How to Discuss Staging With Patients
Discussing staging with patients can be difficult, and the literature is often either aimed at clinicians, or contains misleading information. Blue Faery provides clinically accurate but understandable materials to assist you in describing the staging and helping patients to understand where they are in the spectrum.

 

These materials include:

  • The HCC patient education brochures, written in layman’s terms and intended for patients to read.
  • The Blue Faery and Exelixis staging discussion pad, which contains anatomical graphics and easily understood text. Each double-sided sheet has space for clinicians to add notes for their patient to use after an appointment.
  • The Patient Resource Guide for Liver Cancer is a 20-page booklet with explanations and resources pertinent to patients with HCC and their caregivers.

Blue Faery will send these free materials to any requesting physician.


HCC Specialists, Treatment Options, & Clinical Trials

The treatment of HCC is best approached with a multidisciplinary team coordinated by a primary care physician. The most effective approach will likely require the expertise of multiple medical professionals, including the primary care physician, and may include an oncologist with experience in HCC, a gastroenterologist, hepatologist, interventional radiologist, radiation oncologist, surgical oncologist, and a transplant surgeon.

To find all clinical trials, the best option is clinicaltrials.gov, but this website can be confusing and difficult to navigate.

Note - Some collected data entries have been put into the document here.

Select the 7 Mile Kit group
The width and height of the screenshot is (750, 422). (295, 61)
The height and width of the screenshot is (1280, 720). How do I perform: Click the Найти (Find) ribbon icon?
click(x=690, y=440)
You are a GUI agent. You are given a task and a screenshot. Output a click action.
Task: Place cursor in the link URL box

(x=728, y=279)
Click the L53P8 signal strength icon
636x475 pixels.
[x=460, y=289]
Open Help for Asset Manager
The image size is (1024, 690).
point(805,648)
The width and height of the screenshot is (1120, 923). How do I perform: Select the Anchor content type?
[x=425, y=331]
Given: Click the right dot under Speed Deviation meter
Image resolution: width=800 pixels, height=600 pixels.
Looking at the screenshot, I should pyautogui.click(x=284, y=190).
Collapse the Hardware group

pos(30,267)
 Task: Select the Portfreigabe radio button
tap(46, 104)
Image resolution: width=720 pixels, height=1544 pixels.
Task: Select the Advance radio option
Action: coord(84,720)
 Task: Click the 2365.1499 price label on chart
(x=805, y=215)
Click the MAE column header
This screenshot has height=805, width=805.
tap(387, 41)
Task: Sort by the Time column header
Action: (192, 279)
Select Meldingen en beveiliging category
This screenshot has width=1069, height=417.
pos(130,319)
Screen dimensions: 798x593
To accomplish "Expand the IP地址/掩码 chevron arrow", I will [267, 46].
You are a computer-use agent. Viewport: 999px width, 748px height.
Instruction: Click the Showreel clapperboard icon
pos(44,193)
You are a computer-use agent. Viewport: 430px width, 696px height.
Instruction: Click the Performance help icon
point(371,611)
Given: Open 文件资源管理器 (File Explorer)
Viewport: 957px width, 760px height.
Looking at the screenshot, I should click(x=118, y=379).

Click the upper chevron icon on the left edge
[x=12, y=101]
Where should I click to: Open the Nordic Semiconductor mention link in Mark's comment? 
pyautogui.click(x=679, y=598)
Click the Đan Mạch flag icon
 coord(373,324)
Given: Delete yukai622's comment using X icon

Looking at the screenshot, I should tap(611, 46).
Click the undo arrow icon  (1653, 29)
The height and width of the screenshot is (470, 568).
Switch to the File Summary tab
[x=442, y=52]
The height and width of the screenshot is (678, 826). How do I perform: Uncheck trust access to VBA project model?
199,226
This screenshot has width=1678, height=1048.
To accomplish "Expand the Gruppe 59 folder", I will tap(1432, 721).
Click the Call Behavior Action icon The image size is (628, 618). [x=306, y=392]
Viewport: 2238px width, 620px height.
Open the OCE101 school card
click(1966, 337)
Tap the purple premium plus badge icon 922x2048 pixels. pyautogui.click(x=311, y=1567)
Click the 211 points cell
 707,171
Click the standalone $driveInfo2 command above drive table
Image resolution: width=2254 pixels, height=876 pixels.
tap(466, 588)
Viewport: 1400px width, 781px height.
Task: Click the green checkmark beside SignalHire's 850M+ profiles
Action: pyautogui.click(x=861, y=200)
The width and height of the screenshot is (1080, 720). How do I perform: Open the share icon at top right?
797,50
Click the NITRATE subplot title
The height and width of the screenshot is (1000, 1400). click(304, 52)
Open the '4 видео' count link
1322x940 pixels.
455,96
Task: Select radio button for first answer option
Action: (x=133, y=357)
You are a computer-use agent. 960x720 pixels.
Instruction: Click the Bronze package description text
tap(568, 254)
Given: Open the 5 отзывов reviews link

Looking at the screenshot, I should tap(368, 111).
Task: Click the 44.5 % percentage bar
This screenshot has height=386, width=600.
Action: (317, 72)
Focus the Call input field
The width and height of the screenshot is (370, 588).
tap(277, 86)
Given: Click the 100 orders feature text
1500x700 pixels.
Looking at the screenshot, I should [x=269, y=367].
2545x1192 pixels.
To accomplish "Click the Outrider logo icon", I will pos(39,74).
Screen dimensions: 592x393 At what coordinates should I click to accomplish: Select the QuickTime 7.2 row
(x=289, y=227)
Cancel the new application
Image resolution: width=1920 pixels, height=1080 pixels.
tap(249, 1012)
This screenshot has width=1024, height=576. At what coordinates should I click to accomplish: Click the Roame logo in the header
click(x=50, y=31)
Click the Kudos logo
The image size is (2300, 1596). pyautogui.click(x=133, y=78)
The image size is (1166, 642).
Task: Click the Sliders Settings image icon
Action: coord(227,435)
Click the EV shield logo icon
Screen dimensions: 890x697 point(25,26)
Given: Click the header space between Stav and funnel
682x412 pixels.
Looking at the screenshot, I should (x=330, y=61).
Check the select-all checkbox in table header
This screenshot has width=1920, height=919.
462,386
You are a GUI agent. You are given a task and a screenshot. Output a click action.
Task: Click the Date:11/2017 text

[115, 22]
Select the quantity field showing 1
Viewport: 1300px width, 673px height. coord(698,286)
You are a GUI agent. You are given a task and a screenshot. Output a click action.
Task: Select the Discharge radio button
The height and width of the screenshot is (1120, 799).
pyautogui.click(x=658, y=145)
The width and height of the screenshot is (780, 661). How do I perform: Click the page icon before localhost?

To assist clinicians in guiding patients to relevant trials, Blue Faery provides a custom HCC clinical trial navigator.

Community Support for Patients With HCC
Patient communities are helpful in providing patients with practical tips for their care journey and are often a source of emotional support by people who understand the experience.

The Blue Faery Liver Cancer Community is a free, HIPAA-compliant online community where patients and caregivers are welcome to join and to seek or exchange information relevant to HCC care. Members ask questions, discuss concerns, and find common ground as they navigate their cancer journeys. The forum moderators include community ambassadors who were former caregivers of patients with HCC.

For one-on-one patient support, Blue Faery has partnered with Imerman Angels, a nonprofit organization that provides peer-to-peer support services for the liver cancer community. Blue Faery and Imerman Angels believe that no one should face cancer alone.

With adequate screening, testing, and inoculation, the viral pathway to HCC can often be interrupted. To aid in the care of those who have developed HCC, Blue Faery provides free, patient-readable and clinically accurate materials to assist clinicians in discussing their patients’ staging, options, and resources.